EXERCISE DIRECTIONS
Copy each line from the records below in which the word "computer" is found.

AVAILABLE DATA

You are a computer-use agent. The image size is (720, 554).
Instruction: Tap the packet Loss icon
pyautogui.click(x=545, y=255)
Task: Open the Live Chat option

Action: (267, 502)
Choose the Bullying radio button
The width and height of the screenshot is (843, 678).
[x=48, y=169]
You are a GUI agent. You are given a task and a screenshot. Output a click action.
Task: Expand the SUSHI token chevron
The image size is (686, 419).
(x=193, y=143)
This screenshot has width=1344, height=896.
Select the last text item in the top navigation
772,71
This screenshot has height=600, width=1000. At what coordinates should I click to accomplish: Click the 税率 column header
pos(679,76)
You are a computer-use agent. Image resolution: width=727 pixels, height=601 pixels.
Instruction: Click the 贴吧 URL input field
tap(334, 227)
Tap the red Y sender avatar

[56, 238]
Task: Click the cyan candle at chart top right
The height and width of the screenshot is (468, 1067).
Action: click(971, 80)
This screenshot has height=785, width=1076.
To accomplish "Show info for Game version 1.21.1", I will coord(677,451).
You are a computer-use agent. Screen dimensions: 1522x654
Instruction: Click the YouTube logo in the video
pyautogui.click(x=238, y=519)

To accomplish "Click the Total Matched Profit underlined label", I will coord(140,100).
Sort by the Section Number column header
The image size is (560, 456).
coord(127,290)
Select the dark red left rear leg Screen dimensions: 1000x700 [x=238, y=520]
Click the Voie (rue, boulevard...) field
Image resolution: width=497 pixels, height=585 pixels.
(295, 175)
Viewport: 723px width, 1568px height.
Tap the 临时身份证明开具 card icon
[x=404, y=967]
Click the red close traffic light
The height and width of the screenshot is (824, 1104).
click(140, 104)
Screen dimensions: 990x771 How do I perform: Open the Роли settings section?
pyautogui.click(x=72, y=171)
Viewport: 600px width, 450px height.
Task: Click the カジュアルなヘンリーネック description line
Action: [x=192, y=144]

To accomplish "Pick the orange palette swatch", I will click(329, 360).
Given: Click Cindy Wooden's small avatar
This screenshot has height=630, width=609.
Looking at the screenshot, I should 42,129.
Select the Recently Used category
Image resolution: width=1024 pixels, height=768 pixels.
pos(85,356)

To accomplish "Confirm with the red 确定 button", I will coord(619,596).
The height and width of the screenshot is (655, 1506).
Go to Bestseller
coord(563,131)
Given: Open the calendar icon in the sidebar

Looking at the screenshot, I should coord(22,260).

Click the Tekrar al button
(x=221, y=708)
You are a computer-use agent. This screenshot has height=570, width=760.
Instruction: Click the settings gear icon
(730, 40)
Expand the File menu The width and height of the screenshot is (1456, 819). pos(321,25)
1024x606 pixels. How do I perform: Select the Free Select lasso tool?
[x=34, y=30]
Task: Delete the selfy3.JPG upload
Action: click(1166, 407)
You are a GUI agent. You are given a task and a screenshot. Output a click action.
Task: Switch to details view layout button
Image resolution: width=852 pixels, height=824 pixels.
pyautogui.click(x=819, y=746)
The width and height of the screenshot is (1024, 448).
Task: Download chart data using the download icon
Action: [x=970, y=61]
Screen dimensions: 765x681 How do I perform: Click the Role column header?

EXERCISE OUTPUT
You are a computer-use agent. The image size is (720, 554).
You are a computer-use agent. Image resolution: width=727 pixels, height=601 pixels.
You are a computer-use agent. Screen dimensions: 1522x654
You are a computer-use agent. This screenshot has height=570, width=760.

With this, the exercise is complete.